While this broad approach may initially be more resource intensive, the task force found that collaboration does not have to start with large-scale workforce planning. Some of today’s successful regional collaborations first focused on achieving an “early win”—a shared, tangible project such as a unified grants planning process or combined background checks system. After building collaboration through such a win, regional workforce development stakeholders can start the harder, messier work of integrating regional workforce planning efforts.

Employer-Educator Partnerships

Effective partnerships between health care employers and educators are critical to enabling more consistent advancement into higher-paying roles. Health systems often feel compelled to develop their own training programs because of variation in the skill sets of entry-level staff or because of urgent needs to advance more tenured staff. Here, local schools have an opportunity to partner in this training. Educators can increase their collaboration with employers to ensure that entry-level staff graduate from programs with the right skill sets. One way to accomplish this is through post-hiring surveys of graduates’ supervisors. This helps educators refine curriculum to better meet the needs of employers and helps employers reduce the amount of training needed for new hires to become effective.

Also prominent in the report are specific best practices for employers and educators. Moreover, because it recognizes the benefit of developing career pathways with both private- and public-sector resources, the task force report also includes policy approaches for supporting effective health-sector training and employment. For instance, by targeting funding toward initiatives that prioritize meaningful employer and educator collaboration or establishing programs to introduce health care roles to students prior to entering college, the public sector can enhance the effectiveness of community-driven efforts to respond to regional market demands and employee needs.

The Regional Pilots: Gaining Real-World Experience

The task force report represents just the first step in an ongoing initiative that must incorporate the experiences of diverse communities across the country. Our work is designed to not only take lessons from the expertise of leading employers and educators but to gain frontline experience through multiyear pilots.

Therefore, simultaneous with the task force activities, the Hope Street Group is leading regional pilots to implement competency-based career pathways in Grand Rapids, Michigan; Minneapolis, Minnesota; Sacramento, California; New York City; Charlotte, North Carolina; and Denver, Colorado.

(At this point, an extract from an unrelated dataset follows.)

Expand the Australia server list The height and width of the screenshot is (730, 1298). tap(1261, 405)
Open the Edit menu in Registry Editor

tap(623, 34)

These pilots are employer led and include more than 15 health care systems, 11 community colleges and systems, seven workforce boards, and 12 community-based organizations.

By offering an opportunity to use task force recommendations on the ground in communities across the country and expand upon those findings with new learnings, the pilot programs will provide an evidence base and practical experience to inform future recommendations and other workforce-related initiatives.

In January, these pilots moved from the planning stage to implementation and are already generating insights. It is our sincere hope that the work undertaken by both the task force members and the pilot communities can help unlock the many opportunities that effective career pathing in the health care sector can offer.

________________________________

Alefiyah Mesiwala, MD, MPH, is a former senior policy adviser on health care on the White House National Economic Council under President Obama and Former Medical Officer at the Center for Medicare and Medicaid Innovation.

Jennifer Stewart is an executive director with the Advisory Board Company. In that capacity, she oversees the daily operations and research within the firm’s workforce terrain—including best practice research for the Nursing Executive Center and the Human Resources Advancement Center.

Michele Chang is vice president of the Hope Street Group. She has more than a decade of experience in the private, public, and nonprofit sectors. She served in the Obama administration in various roles, including acting chief of staff at the US Small Business Administration, overseeing the operations and strategic direction of the federal agency.